By delivering its power into the electric grid, the facility earns one renewable energy certificate, or REC, for every megawatt-hour of zero-emissions power produced. These certificates provide a standardized method of accounting for clean power that can be used to calculate emissions reductions on the grid brought about by that clean power. In MIT’s case, those RECs are being permanently retired, which means MIT retains the renewable energy attributes.
The Summit Farms solar plant, built on farmland that had been fallow for years, was built using established solar-panel technology. It was installed on schedule and has been delivering power to the grid since January.
A major advantage of the power purchase agreement that led to the construction of Summit Farms is the close two-way relationship to MIT that will enhance engineering and economics research and education. Students and faculty will have access to a wealth of data on many performance parameters at the North Carolina site, as well as comparison data from a set of identical solar panels that will be installed on campus.
“We have a committee convened to explore how to develop a solar test bed at MIT,” says Julie Newman, MIT’s director of sustainability. This facility will connect MIT to the technology at Summit Farms “by providing a centralized, physical anchor on campus.” She says the committee is working hard to make data accessible “as quickly as possible to our research community.” They have been working closely with the developers at the site to make sure the most useful and relevant kinds of data are captured efficiently and accurately. “It’s an opportunity to study a large-scale renewable installation” at a level of detail that is rare at best, she says.

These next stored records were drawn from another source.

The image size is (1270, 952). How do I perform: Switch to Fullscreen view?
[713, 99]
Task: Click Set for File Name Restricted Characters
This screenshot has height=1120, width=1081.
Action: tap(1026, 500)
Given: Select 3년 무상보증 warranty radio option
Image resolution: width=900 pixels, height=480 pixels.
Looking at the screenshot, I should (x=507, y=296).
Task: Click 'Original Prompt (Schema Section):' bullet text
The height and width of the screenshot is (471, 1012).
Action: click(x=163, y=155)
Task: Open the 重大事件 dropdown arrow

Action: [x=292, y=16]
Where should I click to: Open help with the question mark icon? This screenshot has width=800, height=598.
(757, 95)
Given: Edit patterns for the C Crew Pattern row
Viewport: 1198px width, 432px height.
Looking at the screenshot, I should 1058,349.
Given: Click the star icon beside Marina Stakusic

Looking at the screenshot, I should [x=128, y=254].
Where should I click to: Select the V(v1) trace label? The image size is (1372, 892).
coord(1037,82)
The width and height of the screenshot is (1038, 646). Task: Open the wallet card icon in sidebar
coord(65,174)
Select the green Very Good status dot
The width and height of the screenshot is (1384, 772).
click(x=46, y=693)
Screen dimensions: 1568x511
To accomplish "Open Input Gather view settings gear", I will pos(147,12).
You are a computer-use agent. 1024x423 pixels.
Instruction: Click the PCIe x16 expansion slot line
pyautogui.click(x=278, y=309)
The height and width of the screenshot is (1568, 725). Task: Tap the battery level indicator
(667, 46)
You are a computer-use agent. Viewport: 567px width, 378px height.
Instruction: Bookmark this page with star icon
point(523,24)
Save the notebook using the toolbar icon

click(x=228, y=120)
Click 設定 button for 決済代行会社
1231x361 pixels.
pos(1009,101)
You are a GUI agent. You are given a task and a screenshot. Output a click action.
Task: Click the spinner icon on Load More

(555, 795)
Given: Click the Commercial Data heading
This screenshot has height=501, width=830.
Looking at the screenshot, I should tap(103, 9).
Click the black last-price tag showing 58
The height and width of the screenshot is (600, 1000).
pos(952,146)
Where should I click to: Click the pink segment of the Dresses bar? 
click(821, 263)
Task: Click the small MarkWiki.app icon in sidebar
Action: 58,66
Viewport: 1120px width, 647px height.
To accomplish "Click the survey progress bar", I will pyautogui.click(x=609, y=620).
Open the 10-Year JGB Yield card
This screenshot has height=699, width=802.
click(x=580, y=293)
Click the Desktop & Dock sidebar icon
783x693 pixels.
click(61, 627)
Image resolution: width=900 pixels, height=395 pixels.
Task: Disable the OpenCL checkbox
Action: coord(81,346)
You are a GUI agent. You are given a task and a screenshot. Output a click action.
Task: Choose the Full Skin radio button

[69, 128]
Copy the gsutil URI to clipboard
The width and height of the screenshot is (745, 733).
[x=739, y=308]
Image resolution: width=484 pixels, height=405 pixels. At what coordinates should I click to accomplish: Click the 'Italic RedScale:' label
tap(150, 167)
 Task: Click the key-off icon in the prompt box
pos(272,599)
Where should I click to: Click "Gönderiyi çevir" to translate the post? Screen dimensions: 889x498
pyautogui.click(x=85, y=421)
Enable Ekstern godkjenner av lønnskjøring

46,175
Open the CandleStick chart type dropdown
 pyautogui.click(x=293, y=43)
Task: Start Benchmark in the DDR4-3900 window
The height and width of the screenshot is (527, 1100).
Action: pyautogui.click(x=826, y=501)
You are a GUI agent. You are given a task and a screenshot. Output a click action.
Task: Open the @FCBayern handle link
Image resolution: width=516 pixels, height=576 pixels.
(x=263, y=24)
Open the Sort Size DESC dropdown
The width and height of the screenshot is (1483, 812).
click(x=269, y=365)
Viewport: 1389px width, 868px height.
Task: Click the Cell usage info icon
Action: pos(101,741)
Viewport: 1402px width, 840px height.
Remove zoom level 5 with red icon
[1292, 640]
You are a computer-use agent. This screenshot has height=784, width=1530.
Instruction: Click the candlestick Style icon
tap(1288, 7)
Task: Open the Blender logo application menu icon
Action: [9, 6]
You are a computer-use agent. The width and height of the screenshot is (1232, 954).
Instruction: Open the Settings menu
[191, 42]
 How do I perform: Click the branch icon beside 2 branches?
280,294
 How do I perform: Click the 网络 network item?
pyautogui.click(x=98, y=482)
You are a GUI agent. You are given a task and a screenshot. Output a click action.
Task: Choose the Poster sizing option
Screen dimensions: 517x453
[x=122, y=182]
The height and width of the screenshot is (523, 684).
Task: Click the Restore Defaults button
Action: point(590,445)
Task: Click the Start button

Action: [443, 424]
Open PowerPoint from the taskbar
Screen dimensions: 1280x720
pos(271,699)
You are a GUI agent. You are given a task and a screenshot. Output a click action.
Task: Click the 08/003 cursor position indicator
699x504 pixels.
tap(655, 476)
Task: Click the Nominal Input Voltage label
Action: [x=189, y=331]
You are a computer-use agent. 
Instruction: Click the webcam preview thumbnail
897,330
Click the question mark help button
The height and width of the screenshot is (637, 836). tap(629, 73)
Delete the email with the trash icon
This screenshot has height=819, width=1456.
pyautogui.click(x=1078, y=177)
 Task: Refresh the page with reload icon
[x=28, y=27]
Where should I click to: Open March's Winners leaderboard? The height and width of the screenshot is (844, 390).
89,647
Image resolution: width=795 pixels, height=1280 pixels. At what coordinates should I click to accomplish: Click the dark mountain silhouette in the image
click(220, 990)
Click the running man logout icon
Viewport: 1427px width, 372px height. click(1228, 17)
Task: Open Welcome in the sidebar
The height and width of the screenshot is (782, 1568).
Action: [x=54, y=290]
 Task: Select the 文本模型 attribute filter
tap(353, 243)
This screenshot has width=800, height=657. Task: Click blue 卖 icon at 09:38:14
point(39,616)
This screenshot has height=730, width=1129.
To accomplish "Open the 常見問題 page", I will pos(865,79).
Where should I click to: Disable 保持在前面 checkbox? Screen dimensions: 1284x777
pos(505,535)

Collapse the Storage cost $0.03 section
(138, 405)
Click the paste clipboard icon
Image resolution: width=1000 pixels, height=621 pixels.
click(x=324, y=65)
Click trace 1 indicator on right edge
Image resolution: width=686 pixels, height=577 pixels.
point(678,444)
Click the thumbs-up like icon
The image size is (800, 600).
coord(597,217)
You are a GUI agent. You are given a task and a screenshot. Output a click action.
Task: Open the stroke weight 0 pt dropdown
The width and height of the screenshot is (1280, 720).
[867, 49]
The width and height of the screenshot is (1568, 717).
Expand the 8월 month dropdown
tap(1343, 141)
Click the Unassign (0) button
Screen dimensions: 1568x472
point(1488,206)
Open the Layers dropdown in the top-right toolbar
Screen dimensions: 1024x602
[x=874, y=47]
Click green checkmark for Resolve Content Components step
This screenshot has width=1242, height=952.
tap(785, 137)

Having that research capability will further MIT’s aims to make the campus a true living laboratory for advances in technology, policy, and business models. “We recognize that there is an unprecedented opportunity to create a solar test bed to de-risk emerging solar technologies, proving their viability to financiers and developers, that could have an impact nationally and globally,” Newman says. Already, several faculty members from multiple departments have expressed interest in the new research and teaching opportunity, Newman says.
Along with an additional 7 percent of emissions that has been saved directly on campus by energy-efficient retrofits and other measures, MIT is already 70 percent of the way towards its stated goal, as part of its Plan for Action on Climate Change, adopted in 2015, to reduce emissions by at least 32 percent by 2030.